As you say, people are morally bound to abolish immoral laws like slavery and taxation, and with the abolition of forcible taxation the State, as we know it. is doomed. Of course, as we witnessed during the “Arab spring,” civil disobedience can and often does result in violent repression by the State, which is to be expected from such an evil institution, but if those resisting remain peaceful their prospects of success are greatly enhanced.

Of course, but how does your argument accommodate a state that provides for a peaceful means for its own demise?

BTW, what difference do you see between State-sanctioned slavery and State-sanctioned taxation?

Slaves do not have the means, at least legal means, to vote for their own freedom. That is a crucial distinction.

The State itself is an immoral (viz., evil) construct because its immunizes its agents from the just consequence of their actions, which, in many instances, are blatantly criminal, including such heinous crimes as murder and extortion. Without their State-granted immunity, every IRS agent would be doing time, and the congresscreeps, bureaucritters, presidents, and judges who conspire in the illicit act would be convicted as accessories before the act, and citizens who shared in the loot would be found guilty as accessories after.

You seem to be lumping all states in a big pile, and make no distinction between Stalin and FDR. Look, you did not personally vote for speed limits, right? Are you saying that anyone who drives should be immune from them unless they personally vote to support them? At some point that position becomes ridiculous.

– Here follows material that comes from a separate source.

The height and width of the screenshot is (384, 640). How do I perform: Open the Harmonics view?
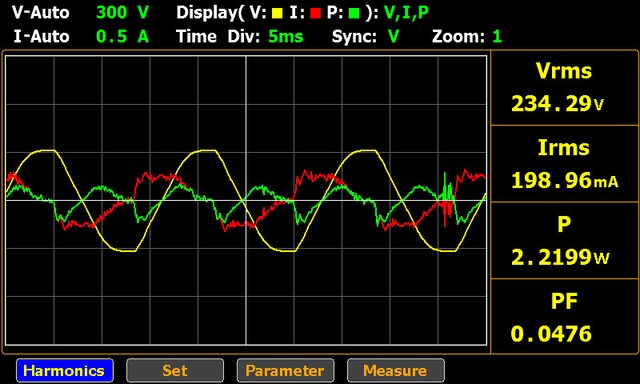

I understand you think all forms of government are just well organized conspiracies to oppress the citizens. But I don’t think you are stupid or dishonest because you hold this view. I think you are wrong, but reasonable people can disagree.

It seems to me that a government based on a principle that reasonable people who have disagreements can peacefully coexist is not all bad, in every circumstance, absolutely.

Julien Couvreur September 29, 2011 at 2:59 pm

Don Boudreaux also picks apart Warren’s broken logic: http://cafehayek.com/2011/09/still-unwarrented.html

Stephan Kinsella September 29, 2011 at 3:08 pm

Let me guess: a “letter to the editor”. 1987 called, they want their tactics back.